Было написано красными чернилами (уж не кровью ли?) на полоске бумаги.
«Жаль, что я не запомнил вопроса», – подумал иностранец.
– Сколько с меня?
– Двадцать гульденов.
– Ну что ж. Извольте. – Он хотел забрать череп с собой, но передумал. – «Этак меня на улице за Гамлета примут».
– Пришлите его, пожалуйста, мне на дом. Вот деньги.
Он невольно бросил взгляд на конторку у окна: старый еврей с подозрительной неподвижностью склонился над бумагами, будто все это время ничем, кроме своего гроссбуха, и не интересовался.
Затем в блокноте, протянутом продавщицей, клиент записал имя и адрес:
Фортунат Хаубериссер
Инженер
Хойхрахт, 47
и все еще в некотором замешательстве покинул салон.
Вот уже который месяц Голландию наводняли иностранцы всех национальностей. Как только закончилась война и поутихли внутренние политические баталии, многие тысячи двинулись за пределы отеческой земли, чтобы в нидерландских городах найти постоянное пристанище или хотя бы использовать их как промежуточную станцию и уж там пораскинуть умом, на каком клочке земли лучше обосноваться.
Не сбылось примитивное пророчество, что с окончанием войны возможна миграция только беднейших слоев населения из наиболее пострадавших местностей. Корабли ломились от живого груза, и все равно их не хватало для всех желающих податься в Бразилию или иную страну, считавшуюся раем земным. Число эмигрантов, которые кормились трудом своих рук, не шло ни в какое сравнение с оттоком из Европы тех, кто сколотил какое-то состояние и кому надоело терпеть убытки под нарастающим налоговым бременем, то бишь так называемых трезвомыслящих; не шло в сравнение и с массой людей интеллектуального труда, изверившихся в возможности со своим скудным заработком выстоять в борьбе за существование.

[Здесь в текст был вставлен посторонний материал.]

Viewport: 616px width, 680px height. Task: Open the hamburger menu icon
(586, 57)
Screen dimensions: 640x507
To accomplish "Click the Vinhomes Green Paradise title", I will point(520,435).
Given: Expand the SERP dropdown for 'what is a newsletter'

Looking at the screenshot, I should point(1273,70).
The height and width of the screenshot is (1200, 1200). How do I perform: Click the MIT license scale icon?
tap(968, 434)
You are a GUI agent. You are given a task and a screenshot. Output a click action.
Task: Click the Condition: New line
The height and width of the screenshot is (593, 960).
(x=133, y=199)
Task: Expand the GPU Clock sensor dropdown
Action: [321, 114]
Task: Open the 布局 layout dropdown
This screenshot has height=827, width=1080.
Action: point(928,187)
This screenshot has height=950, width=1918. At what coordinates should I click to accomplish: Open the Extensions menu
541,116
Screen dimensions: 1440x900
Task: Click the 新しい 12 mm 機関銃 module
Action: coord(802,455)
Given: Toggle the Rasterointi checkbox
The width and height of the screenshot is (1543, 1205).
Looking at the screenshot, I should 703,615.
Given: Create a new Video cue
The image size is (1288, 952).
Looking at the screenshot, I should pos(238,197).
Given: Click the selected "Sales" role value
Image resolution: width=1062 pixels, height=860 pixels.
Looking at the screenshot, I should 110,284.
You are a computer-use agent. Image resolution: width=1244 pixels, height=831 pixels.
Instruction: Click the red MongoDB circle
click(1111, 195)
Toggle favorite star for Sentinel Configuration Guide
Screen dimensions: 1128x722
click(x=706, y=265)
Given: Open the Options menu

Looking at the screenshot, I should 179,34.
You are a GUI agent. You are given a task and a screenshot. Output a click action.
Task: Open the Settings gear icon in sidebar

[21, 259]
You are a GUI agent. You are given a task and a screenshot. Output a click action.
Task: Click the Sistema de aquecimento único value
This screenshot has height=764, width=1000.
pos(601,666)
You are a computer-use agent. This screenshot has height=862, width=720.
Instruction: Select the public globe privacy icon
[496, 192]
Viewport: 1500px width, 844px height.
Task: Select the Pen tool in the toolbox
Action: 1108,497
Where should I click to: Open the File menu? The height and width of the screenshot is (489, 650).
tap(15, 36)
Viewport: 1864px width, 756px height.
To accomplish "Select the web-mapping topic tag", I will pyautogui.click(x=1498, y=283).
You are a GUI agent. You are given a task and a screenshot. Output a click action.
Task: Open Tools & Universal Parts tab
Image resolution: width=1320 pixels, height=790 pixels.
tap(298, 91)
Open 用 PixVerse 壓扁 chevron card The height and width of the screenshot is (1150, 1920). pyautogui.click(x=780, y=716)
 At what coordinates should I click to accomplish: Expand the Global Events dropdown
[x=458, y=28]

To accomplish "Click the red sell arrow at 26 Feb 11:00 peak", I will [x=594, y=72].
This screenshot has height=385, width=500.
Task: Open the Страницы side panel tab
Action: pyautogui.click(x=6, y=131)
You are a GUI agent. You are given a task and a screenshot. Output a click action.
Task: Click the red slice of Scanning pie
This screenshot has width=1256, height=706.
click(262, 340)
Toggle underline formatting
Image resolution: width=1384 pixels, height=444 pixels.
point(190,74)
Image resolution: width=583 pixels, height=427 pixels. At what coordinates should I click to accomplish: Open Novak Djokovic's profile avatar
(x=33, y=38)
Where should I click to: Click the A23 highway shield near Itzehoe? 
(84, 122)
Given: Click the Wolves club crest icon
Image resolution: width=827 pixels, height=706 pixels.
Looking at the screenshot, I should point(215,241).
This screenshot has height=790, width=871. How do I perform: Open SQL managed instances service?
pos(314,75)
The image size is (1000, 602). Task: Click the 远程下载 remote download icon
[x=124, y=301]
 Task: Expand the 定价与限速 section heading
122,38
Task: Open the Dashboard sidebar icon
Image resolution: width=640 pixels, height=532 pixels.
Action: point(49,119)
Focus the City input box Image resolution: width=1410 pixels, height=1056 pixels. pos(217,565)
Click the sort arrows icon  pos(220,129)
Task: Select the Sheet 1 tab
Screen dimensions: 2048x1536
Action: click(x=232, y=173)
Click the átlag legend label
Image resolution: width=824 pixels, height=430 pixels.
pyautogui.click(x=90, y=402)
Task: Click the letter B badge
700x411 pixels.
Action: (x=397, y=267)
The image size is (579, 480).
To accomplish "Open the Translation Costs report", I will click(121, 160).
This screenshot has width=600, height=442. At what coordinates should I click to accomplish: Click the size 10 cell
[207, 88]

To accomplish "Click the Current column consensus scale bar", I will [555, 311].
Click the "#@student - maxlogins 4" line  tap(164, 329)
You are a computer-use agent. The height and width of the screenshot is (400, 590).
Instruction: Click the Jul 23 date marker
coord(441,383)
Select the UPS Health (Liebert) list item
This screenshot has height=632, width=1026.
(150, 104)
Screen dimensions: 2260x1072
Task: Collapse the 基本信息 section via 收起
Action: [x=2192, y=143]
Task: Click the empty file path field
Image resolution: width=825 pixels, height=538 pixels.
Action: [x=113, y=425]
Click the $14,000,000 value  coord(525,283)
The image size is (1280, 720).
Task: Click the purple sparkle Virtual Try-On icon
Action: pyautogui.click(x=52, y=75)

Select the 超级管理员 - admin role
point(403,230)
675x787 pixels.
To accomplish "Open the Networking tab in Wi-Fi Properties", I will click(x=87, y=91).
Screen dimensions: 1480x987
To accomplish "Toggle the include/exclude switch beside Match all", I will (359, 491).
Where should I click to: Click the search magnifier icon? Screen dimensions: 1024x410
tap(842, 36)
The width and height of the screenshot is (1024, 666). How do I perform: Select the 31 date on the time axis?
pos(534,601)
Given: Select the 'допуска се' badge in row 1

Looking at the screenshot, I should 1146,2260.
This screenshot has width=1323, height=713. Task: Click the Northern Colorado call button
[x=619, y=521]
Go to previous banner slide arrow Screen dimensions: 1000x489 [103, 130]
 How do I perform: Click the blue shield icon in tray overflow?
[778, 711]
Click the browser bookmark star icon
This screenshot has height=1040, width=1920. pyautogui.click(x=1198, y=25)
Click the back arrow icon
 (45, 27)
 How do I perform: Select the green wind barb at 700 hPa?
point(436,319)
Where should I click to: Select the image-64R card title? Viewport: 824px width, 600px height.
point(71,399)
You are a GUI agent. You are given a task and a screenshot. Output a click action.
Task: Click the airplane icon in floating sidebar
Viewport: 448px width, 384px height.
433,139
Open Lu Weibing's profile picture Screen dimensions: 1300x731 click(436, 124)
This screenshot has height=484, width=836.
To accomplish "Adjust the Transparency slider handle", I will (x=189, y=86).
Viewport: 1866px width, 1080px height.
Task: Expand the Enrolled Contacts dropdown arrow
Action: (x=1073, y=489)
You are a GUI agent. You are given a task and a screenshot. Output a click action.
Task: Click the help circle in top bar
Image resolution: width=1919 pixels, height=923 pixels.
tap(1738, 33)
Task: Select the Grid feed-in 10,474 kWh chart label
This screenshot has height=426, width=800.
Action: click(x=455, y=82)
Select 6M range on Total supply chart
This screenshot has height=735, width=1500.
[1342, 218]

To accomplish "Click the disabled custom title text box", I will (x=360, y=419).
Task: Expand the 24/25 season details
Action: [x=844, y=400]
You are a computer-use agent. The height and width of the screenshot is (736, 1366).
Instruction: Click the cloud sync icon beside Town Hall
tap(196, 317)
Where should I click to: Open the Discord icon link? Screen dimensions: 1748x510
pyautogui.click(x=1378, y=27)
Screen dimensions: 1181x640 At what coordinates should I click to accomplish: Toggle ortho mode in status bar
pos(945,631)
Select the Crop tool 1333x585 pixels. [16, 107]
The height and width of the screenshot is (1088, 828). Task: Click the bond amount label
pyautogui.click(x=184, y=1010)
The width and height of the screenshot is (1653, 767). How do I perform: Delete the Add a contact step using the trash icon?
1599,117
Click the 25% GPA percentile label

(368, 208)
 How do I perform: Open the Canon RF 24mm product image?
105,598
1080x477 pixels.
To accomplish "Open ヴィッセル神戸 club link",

Если даже в мерзопакостное мирное время доход трубочиста или мясника заметно превосходил оклад университетского профессора, то теперь мыслящие жители Европы оказались у последней черты, и древнее проклятие «В поте лица твоего будешь есть хлеб»[7]обрело прямой, а не переносный смысл; те, кто добывал свой хлеб в поте «сердца и мозга», были обречены, так как им для обмена веществ именно веществ-то и не хватало.
До скипетра власти дорвался тренированный кулак, продукт же умственной секреции с каждым днем падал в цене, и бог сребролюбия Маммона[8], еще не покинувший свой пьедестал, брезгливо морщился при виде вороха замусоленных бумажек у ног своих: это оскорбляло его эстетическое чувство.
И была земля безвидна и пуста[9], и дух коммивояжеров уже не носился над водою.
А потому масса европейских интеллектуалов оказалась в пути к чужим берегам и осела на время в пощаженных войной портовых городах, откуда они, подобно забравшемуся на дерево Мальчику-с-пальчик, пытались разглядеть вдалеке манящие огоньки жилья с надежным кровом.
В Амстердаме и Роттердаме не оставалось ни одного свободного номера в действующих отелях и что ни день открывались новые. Вавилонское разноязычие гудело в фешенебельных кварталах, и ежедневно в Гаагу прибывали дополнительные поезда, набитые прогоревшими и прожженными политиканами и политиканшами всех национальностей, рвавшимися на трибуну мирной конференции; все они рвались сказать свое слово о том, что пора наконец запереть ворота хлева, а меж тем коровы-то дойной и слет простыл.
В первоклассных ресторанах и кофейнях сталкивались лбами над разворотами заморских газет (местные-то в отрепетированном экстазе все еще смаковали статус-кво), но и из них ничего не вычитывали, кроме древней мудрости: «Я знаю, что ничего не знаю, да и это – нетвердо»[10].
– Ну, где же пропадает барон Пфайль? Я жду уже целый час, – причитала во мраке прокуренных катакомб кафе «Золоченый турок» пожилая дама с заостренными чертами лица, безгубым ртом и бегающими линялыми глазами – не такой уж редкий тип женщины, утратившей половую определенность и с вечно липкими волосами. К сорока пяти годам такие особы приобретают сходство со своими злобными таксами, а в пятьдесят уже сами облаивают затравленное человечество. Свою ярость она обратила на кельнера.
– …тительно! Этого еще не хватало! Каково даме сидеть в этой пещере среди глазеющих мужланов!
– Вы говорите: барон Пфайль?… Как он выглядит? Я не знаю его, мефрау, – холодно откликнулся официант.
– …зумеется, бритый. Лет сорока. Сорока пяти или восьми. Откуда мне знать? Я в его метрику не заглядывала. Высокий. Стройный. Остроносый. В соломенной шляпе. Шатен.